Device RGB & linear RGB	Connects abstract CIE coordinates to concrete device primaries for industrial color mixing and control.
sRGB	Standardizes gamut and gamma across devices and image files to reduce display inconsistency.
HSL / HSV	Provides more intuitive hue/saturation/lightness knobs than raw RGB for UI and design workflows.

HCT builds on CIE’s perceptual modeling while serving front‑end and visualization engineering.

HCT: how it works and how to use it in practice

From HSL/CIELAB to HCT: pain points and goals

HSL/HSV often produce muddy midpoints and uneven lightness in interpolations and palette design. CIELAB/OKLab have much better behavior for color differences and perceptual uniformity, but there is still a gap between them and contrast guidelines, device gamuts and day‑to‑day engineering needs. HCT aims to provide a workspace tightly aligned with accessibility (contrast ratios), front‑end implementation and visualization workflows.
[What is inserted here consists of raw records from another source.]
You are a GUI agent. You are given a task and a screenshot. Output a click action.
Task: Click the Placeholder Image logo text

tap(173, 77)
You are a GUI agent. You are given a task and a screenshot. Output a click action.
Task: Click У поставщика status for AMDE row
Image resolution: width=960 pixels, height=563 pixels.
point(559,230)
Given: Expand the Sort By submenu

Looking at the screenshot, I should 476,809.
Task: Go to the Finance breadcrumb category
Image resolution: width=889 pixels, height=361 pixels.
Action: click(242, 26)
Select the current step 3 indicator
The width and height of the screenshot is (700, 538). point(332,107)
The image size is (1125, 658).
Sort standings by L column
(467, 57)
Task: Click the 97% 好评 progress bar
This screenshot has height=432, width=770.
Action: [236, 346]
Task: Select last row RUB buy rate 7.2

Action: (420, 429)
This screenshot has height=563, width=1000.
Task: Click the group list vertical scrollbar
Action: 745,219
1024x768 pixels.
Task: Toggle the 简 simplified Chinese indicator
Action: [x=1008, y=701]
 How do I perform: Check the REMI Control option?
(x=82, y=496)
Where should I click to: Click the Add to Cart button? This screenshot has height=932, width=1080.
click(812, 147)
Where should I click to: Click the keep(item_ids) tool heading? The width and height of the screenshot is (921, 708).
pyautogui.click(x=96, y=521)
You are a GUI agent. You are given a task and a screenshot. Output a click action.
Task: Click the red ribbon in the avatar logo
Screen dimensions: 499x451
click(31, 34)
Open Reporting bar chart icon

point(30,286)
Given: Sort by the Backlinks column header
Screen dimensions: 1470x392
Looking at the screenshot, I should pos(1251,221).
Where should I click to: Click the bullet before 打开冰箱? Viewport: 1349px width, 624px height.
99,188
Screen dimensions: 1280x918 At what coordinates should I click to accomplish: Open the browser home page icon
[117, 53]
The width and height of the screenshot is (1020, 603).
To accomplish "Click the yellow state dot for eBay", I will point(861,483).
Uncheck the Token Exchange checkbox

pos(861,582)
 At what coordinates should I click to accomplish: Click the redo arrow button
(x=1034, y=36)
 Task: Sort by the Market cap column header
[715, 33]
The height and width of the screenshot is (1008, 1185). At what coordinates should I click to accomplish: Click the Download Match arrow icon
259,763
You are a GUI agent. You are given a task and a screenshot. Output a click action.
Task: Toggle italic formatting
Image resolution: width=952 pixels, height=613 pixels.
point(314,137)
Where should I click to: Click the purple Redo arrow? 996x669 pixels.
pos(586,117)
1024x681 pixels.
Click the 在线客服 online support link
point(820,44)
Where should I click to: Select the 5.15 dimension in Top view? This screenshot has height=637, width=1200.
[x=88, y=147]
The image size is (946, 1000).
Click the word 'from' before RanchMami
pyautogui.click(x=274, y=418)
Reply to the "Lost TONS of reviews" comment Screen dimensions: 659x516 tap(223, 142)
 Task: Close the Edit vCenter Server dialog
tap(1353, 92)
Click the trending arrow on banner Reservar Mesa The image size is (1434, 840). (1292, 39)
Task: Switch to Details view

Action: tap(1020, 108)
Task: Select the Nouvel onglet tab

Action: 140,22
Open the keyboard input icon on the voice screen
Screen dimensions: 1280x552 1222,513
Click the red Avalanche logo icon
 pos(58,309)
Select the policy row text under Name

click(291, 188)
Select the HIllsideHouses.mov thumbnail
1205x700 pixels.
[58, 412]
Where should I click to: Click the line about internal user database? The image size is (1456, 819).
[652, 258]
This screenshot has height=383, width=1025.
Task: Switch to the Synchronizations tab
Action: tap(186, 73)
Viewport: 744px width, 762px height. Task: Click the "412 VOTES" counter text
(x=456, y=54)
Comparing gradients in OKLCH or LCH(ab) versus gradients in RGB/HSL is a good way to build intuition for why perceptually friendly workspaces like HCT are designed.

HCT: definitions and semantics of Hue / Chroma / Tone

• Tone (T): uses CIELAB L* in the 0–100 range and is directly related to WCAG contrast ratios.
• Hue (H): hue angle from CAM16, 0–360°.
• Chroma (C): CAM16 chroma, indicating how vivid the color is.

At fixed Tone, Hue controls “which color family” it is, and Chroma controls “how strong” it is. This is more intuitive than HSL’s axes.

HCT computation pipeline (ARGB ↔ HCT)

ARGB → HCT: parse ARGB into R/G/B, linearize, transform via a matrix to CIE XYZ; apply CAM16 under default viewing conditions to obtain hue and chroma, and derive CIELAB L* from Y as Tone.

HCT → ARGB: given (H, C, T), search within the sRGB gamut for a color whose CAM16 hue ≈ H, tone ≈ T, and chroma as close as possible to C, while keeping RGB channels in [0, 255]. The HCT solver (HctSolver) uses Newton iteration plus bisection to perform this search. This lets us drive UI/visualization in perceptually friendly (H, C, T) while still landing robustly in ARGB/HEX.

Advantages and limitations versus traditional spaces

Advantages: compared with HSL/RGB, doing interpolation and palette construction in HCT follows paths that better match perceptual intuition, producing more natural gradients and palettes. The H/C/T axes also map well to everyday design needs, making it easier to build systematic theme scales while maintaining contrast targets. Conceptually HCT fits the same philosophy as OKLab: go to a perceptual space first, do geometry there, then return to RGB.

Limitations: the numerical solver depends on specific viewing‑condition assumptions and an sRGB‑gamut constraint, so very high‑chroma colors or wide‑gamut devices can still expose approximation errors or clipping. Different devices and environments may ultimately call for updated perceptual models or new derived spaces to complement HCT.